Mr. and Mrs. Argento, Donald Collup and Geraldine Collup
After performance on February 2, 1990
During the summer of 1985 while I was preparing for my Alice Tully Hall recital, I was having a Mexican dinner with the composer Stephen Paulus whose "ArtSongs" I would give the first New York performance. Knowing my ability as a pianist, he recommended that I look at Dominick Argento's one-man opera "A Waterbird Talk" - an opera that "requires" the singer to play the piano.

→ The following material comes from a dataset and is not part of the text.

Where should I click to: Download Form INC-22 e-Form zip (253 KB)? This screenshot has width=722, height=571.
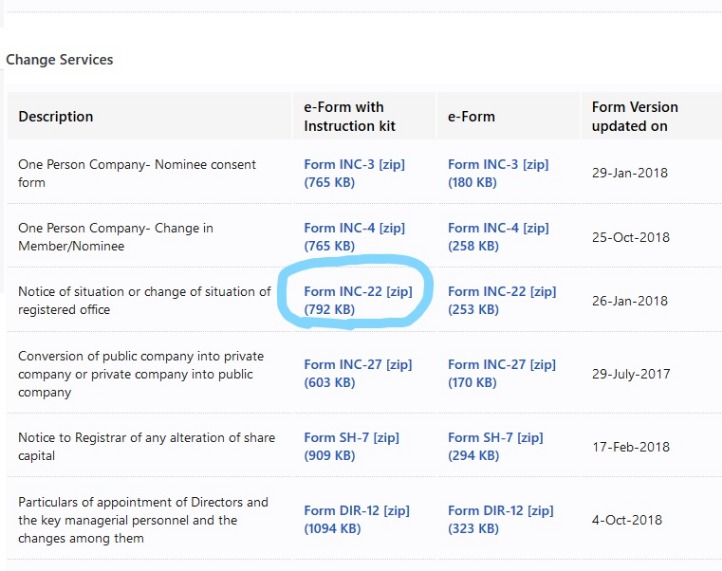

A Waterbird Talk was first performed on May 19, 1977 at the Brooklyn Academy of Music, Brooklyn, N. Y., by the Orpheus Chamber Ensemble under the direction of Philip Brunelle with Vern Sutton, a favored colleague of the composer, as the Lecturer. It was directed by Ian Strasfogel. I later bought the score but did not have the where-with-all just to learn it without a performance looming in the near future. The difficulty of the work was something that would require a long period of study, not to mention the difficulty of finding someone to accompany the learning process.
That opportunity came four years later when Lynn Taylor Hebden, the Alumnae director at the Peabody Institute called me. She said that the school was planning a tribute to one of its alumnae, Dominick Argento on February 2, 1990 and would like to ask me to sing "A Waterbird Talk." I didn't have to think about it. After doing all of my initial study, I hired a cracker-jack of a pianist, Christopher Oldfather, to help me with the score. He played it flawlessly.

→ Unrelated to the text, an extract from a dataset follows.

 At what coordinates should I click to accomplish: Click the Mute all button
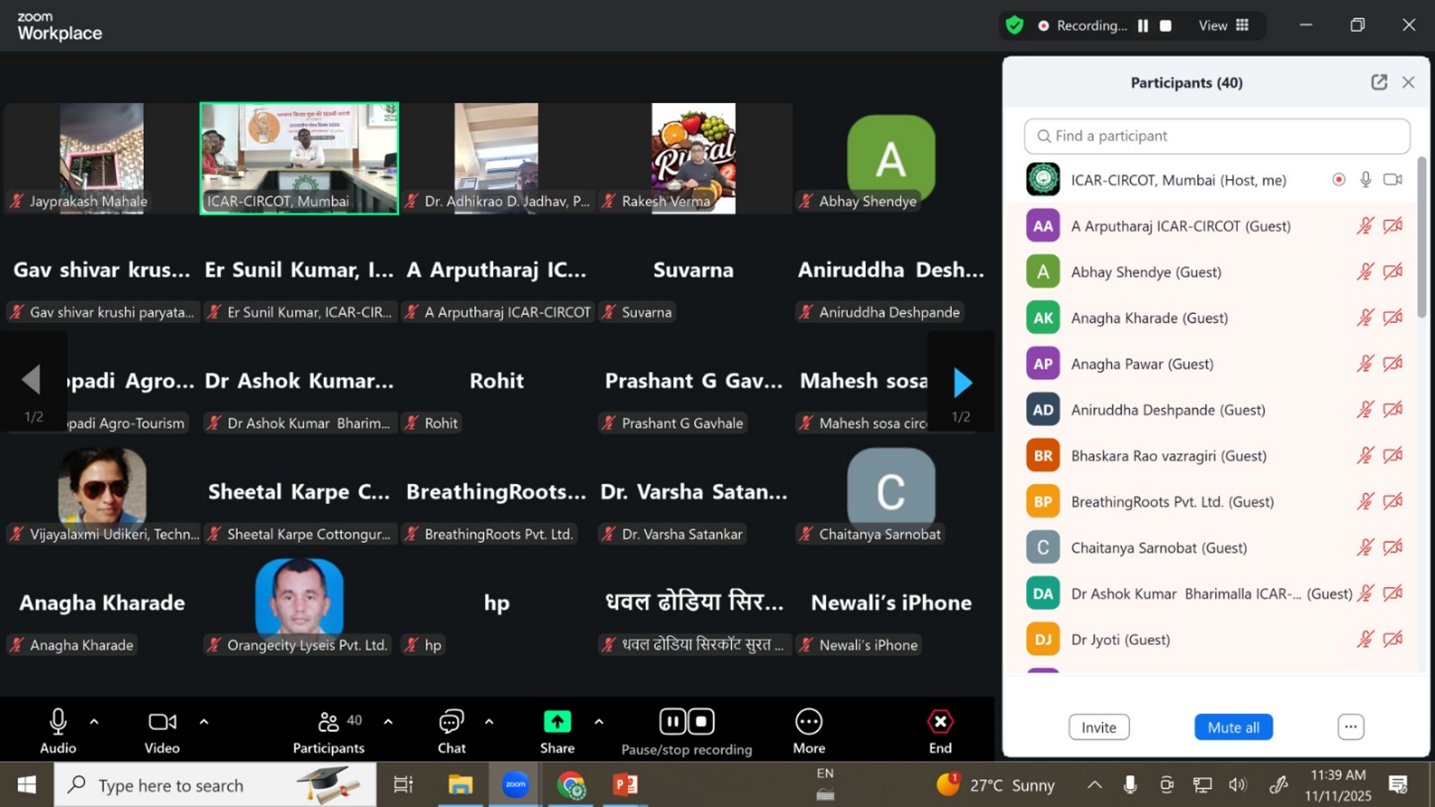point(1233,727)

This video is from the second staged performance, eighteen days later, on February 22, 1990, at a chamber music concert. During this performance, just as my fingers hit the piano keyboard, I discovered major obstruction in its mechanism: a percussionist, not knowing the piano was to be used in the second half of the concert, had hastily wrapped brass temple bells in a blue t-shirt and "stored" them inside the piano. I stopped the action momentarily, removed the saucer-sized bells and continued again.
The Peabody Camerata was conducted by Gene Young. Roger Brunyate was the gifted designer and director.